:: Rows
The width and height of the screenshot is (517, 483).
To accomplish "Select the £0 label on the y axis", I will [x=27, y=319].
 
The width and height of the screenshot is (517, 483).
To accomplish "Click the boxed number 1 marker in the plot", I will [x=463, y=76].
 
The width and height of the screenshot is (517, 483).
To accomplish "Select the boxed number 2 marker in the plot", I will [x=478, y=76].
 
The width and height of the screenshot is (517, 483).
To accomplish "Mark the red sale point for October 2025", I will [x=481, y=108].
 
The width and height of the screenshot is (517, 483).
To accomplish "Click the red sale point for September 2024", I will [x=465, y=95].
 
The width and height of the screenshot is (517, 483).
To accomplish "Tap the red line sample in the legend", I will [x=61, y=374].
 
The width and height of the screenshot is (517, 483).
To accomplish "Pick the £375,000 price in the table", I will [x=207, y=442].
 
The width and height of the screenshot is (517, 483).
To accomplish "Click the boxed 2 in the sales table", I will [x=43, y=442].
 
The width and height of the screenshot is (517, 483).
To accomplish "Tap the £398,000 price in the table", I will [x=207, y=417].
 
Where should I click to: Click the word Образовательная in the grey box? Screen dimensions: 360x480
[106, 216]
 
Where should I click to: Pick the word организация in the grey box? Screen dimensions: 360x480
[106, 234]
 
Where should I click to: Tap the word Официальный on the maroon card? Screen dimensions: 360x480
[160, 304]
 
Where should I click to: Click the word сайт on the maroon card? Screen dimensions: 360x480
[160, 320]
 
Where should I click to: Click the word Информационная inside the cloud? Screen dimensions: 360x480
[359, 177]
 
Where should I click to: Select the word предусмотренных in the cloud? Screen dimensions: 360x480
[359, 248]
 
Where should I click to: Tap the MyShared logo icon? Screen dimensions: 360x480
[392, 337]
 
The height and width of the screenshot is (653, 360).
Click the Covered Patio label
::::
:: Rows
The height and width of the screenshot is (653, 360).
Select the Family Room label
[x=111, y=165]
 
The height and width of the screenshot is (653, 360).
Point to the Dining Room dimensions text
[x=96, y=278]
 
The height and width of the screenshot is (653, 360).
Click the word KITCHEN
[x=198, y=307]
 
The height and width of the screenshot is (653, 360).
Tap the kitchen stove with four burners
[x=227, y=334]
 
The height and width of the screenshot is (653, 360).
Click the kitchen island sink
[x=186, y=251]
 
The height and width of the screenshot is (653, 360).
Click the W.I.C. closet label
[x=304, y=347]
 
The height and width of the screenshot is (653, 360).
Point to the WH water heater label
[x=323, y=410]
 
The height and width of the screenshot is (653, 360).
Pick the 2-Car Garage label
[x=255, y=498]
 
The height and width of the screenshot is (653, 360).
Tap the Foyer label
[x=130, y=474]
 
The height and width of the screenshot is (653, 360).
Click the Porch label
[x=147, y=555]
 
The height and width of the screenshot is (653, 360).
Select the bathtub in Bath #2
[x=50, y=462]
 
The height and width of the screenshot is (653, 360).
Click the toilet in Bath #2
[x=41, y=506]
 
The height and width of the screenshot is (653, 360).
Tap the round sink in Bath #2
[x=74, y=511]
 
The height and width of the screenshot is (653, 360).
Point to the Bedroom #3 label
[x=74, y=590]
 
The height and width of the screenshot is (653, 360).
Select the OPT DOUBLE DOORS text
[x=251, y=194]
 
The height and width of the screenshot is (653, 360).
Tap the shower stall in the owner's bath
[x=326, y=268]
::::
Exercise: Arrange the lines of the material starting at the line containing "Where should I click to: Click the word сайт" and ending at the line containing "Click the Covered Patio label" as a Markdown table with the columns Number and Text. Give each line a row number and skip blank lines.

Response to the task:
| Number | Text |
|---|---|
| 1 | Where should I click to: Click the word сайт on the maroon card? Screen dimensions: 360x480 |
| 2 | [160, 320] |
| 3 | Where should I click to: Click the word Информационная inside the cloud? Screen dimensions: 360x480 |
| 4 | [359, 177] |
| 5 | Where should I click to: Select the word предусмотренных in the cloud? Screen dimensions: 360x480 |
| 6 | [359, 248] |
| 7 | Where should I click to: Tap the MyShared logo icon? Screen dimensions: 360x480 |
| 8 | [392, 337] |
| 9 | The height and width of the screenshot is (653, 360). |
| 10 | Click the Covered Patio label |